Finite State Machine :
A finite state machine (FSM) is a mathematical model of computation used to design algorithms and digital logic. It consists of a finite number of states, which are represented by circles in a state diagram, and a set of transitions between those states, which are represented by arrows. A finite state machine can be in only one state at a time, and it can transition from one state to another only in response to a specific input.
One example of a finite state machine is a simple vending machine. The vending machine has a finite number of states, such as “idle,” “accepting payment,” and “dispensing product.” It also has a set of transitions between those states, such as “insert coin” or “select product.” When the vending machine is in the “idle” state and a user inserts a coin, the machine transitions to the “accepting payment” state. When the user then selects a product, the machine transitions to the “dispensing product” state, and so on.

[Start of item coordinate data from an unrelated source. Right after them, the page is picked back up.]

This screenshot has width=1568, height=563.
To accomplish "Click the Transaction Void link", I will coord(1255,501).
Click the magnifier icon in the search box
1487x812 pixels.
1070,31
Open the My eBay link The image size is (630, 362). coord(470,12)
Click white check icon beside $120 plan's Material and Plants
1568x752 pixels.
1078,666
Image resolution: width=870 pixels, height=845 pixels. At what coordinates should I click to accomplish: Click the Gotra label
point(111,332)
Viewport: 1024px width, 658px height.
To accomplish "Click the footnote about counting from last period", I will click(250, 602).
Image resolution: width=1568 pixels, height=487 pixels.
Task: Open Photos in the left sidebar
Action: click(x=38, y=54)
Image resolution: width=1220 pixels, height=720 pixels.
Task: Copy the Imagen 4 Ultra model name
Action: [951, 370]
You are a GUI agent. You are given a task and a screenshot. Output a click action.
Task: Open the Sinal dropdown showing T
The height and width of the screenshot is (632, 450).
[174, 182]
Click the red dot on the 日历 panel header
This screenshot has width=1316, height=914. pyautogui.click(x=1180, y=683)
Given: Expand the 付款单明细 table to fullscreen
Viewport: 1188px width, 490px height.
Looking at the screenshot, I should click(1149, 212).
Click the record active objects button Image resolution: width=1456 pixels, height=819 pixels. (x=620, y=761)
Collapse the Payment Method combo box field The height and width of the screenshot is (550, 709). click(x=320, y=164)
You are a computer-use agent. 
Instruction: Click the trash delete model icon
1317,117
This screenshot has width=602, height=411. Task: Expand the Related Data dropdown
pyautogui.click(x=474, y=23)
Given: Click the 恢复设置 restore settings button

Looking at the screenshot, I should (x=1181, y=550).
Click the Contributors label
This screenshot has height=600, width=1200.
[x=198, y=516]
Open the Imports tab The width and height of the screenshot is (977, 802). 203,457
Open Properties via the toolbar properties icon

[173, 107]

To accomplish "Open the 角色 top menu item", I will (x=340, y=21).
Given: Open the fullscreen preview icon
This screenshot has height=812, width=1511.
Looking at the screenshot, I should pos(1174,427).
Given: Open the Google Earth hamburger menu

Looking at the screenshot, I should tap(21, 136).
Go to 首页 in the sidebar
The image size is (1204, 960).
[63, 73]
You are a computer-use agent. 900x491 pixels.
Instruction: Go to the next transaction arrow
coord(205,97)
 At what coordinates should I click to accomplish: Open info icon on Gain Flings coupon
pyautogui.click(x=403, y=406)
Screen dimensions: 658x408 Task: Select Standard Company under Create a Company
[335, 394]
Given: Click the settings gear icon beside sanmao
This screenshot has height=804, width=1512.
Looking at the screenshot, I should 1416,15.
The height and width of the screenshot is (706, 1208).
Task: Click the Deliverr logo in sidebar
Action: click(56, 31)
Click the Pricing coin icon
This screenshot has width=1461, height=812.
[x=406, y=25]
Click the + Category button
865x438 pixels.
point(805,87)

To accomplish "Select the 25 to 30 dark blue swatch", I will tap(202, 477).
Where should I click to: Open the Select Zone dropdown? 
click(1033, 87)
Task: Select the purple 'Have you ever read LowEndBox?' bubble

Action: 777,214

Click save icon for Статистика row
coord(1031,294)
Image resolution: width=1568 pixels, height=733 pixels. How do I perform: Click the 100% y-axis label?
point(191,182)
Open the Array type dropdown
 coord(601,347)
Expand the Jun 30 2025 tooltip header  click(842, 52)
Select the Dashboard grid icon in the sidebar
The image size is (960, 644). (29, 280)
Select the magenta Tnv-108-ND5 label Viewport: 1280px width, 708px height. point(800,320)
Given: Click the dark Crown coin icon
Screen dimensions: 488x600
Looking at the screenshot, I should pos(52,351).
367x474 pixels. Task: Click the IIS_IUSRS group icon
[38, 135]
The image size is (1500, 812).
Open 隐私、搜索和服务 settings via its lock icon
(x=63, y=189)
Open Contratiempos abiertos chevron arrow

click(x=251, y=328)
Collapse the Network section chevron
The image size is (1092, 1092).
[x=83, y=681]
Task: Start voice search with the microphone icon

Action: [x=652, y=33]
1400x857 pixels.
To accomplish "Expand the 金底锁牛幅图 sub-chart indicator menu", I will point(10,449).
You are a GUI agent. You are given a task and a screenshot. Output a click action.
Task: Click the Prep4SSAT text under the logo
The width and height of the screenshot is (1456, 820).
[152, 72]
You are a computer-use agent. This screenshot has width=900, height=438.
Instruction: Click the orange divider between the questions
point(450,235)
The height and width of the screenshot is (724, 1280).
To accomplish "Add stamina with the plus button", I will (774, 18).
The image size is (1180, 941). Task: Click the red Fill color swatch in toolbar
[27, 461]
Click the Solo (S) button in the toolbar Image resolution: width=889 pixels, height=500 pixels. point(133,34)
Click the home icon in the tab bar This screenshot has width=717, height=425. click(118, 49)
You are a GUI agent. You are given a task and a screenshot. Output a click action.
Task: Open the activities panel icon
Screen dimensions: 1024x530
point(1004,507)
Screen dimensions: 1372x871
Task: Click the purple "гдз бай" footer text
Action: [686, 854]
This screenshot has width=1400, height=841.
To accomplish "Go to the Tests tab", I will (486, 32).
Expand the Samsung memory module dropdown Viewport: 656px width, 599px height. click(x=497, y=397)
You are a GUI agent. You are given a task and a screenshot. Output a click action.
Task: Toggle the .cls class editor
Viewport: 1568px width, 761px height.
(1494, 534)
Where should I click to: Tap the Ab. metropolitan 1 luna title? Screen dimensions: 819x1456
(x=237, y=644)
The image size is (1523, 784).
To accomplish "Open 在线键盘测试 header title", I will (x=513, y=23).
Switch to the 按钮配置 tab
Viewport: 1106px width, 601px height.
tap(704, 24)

Another example of a finite state machine is a traffic light at an intersection. The traffic light has a finite number of states, such as “red,” “yellow,” and “green.” It also has a set of transitions between those states, such as “time expired” or “emergency vehicle detected.” When the traffic light is in the “red” state and the time for that state expires, the light transitions to the “green” state. If an emergency vehicle is detected, the light may transition to the “yellow” state and then to the “red” state to allow the emergency vehicle to pass.
In both of these examples, the finite state machine is able to respond to specific inputs and transition between states in a predictable and well-defined manner. This allows the machine to perform a specific task, such as dispensing a product or controlling traffic, in a reliable and efficient way.